Following the collaboration with the Berkeley's FrameNet team, we have achieved some important tasks toward the definition of a large scale effort for building a FrameNet for French. Thus, like Claire Gardent's work on the LADL tables, the work reported here is another component of LED's effort to create lexical semantic resources for French.
An analysis of the semantic cohesion of Frame Elements contents has been conducted ("semantic" here is based on co-occurrence information, as in Latent Semantic Analysis). Results can be found at http://guillaume.pitel.free.fr/Frames.en.3/index.html , showing how an important part of the Frame Element annotated contents are actually in limited semantic areas, allowing theoretically for a bilingual projection of Frame Elements (that is, determining the Frame Element of a sentence segment in a language lacking manual FrameNet annotation).

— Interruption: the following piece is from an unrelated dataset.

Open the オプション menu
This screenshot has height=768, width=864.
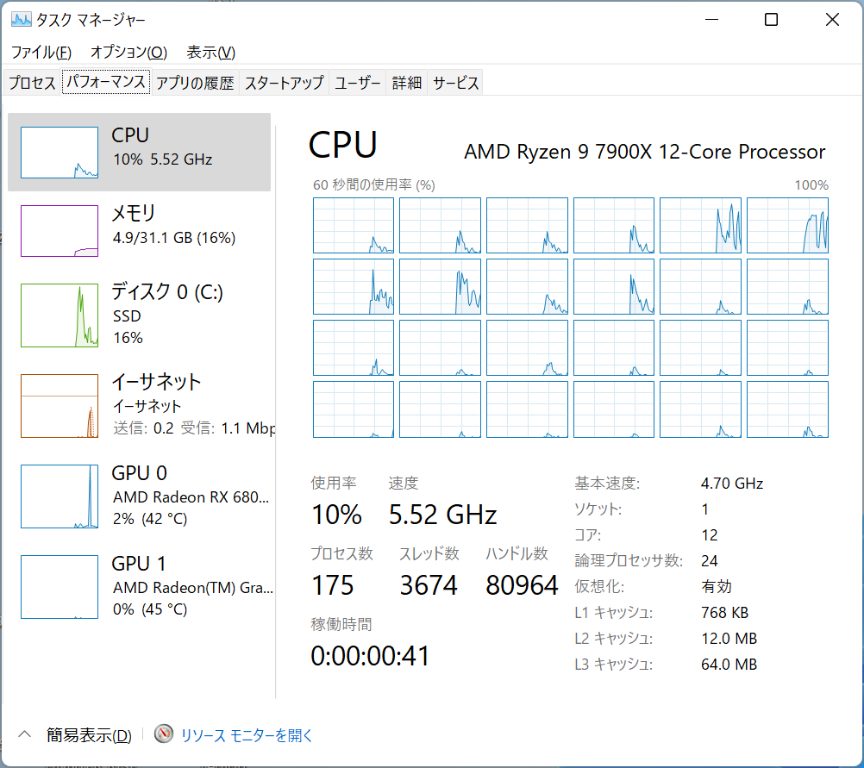[x=128, y=52]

An annotation in French of 1076 sentences extracted from the Europarl corpus (corresponding to a subcorpus already annotated for English and German by Sebastian Pado and Katrin Erk)
An evaluation of the expected necessary time for production of an assisted manually-produced list of lexical units for French, using translations from the Semantic Atlas Project (Sabine Ploux and Hyung-suk Ji) and translations from the online WordReference tool.
A set of monolingual and bilingual LSA spaces built using the Infomap tool, using corpora from the Europarl set as well as the BNC, Frantext, and several texts from the Gutenberg project.
A clustering tool that can be integrated in the Infomap system, used to build more precise subsets of closely related terms in the Frames and Frame Elements annotation contents.
A set of tools for automatic Frame and Frame Element attribution based on those tools and the data they produce. Results seem to be good enough for the system to be used as an annotation assistant. Level 1 (first proposal) results for correct attribution are 54.5% for Frames and 63% for Frame Elements. Level 4 (one of the first 4 proposals) are 72% and 92%. Baseline for the Frame annotation is close to zero in our resource-free model since there are 500+ frames that can be attributed, baseline for the Frame Element is much higher : 41%, since a Frame has 7.65 Frame Elements on average.
A chapter in a FrameNet anniversary book edited by Hans Boas is currently being written.